Source:
————
Single by The Supremes

from the album High Energy
- Released: March 16, 1976
- Recorded: 1976
- Genre: Disco, soul
- Length: 3:07 (single version); 3:32 (album version); 4:08 (extended version);
- Label: Motown
- Songwriters: Brian Holland; Eddie Holland;
- Producers: Brian Holland; Edward Holland Jr.;

The Supremes singles chronology
| "Early Morning Love" (1975) | "I'm Gonna Let My Heart Do the Walking" (1976) | "High Energy" (1976) |

High Energy track listing
- 7 tracks Side one "High Energy"; "I'm Gonna Let My Heart Do the Walking"; "Only You (Can Love Me Like You Love Me)"; "You Keep Me Moving On"; Side two "Don't Let My Teardrops Bother You"; "Till the Boat Sails Away" / "I Don't Want to Lose You"; "You're What's Missing in My Life";

= I'm Gonna Let My Heart Do the Walking =

"I'm Gonna Let My Heart Do the Walking" is a disco-styled soul single composed by the Holland brothers Eddie and Brian, members of the former Holland–Dozier–Holland team and was released as a single by Motown vocal group The Supremes in 1976 on the Motown label. It was the first single since "Your Heart Belongs to Me" in 1962 to feature four Supremes. It is also notable for being the last top forty single the group would score before they disbanded in 1977.
————
Dataset excerpt:
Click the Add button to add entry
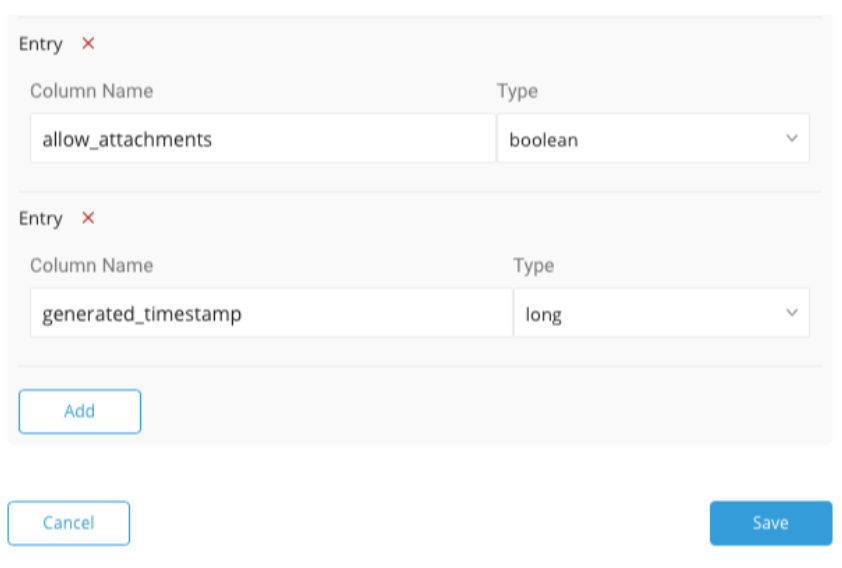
————
Task to carry out: Resume the article about the Supremes single "I'm Gonna Let My Heart Do the Walking" above, starting after its last sentence.

Output of the exercise:
==Overview==
===Recording===
By 1976, the Supremes were four years without a top 40 recording and had undergone several line-up changes. After departures from Jean Terrell, Lynda Laurence and Cindy Birdsong, Mary Wilson was determined to keep the group going. After hiring Scherrie Payne, the group found themselves in search of a group member again after Birdsong left the group a second time. Wilson eventually found another former Wonderlove background singer, Susaye Greene to complete the trio.

While all of the tracks of their upcoming release "High Energy" had been completed with Birdsong, Greene was brought in to overdub her vocals on two tracks, among those "I'm Gonna Let My Heart Do the Walking".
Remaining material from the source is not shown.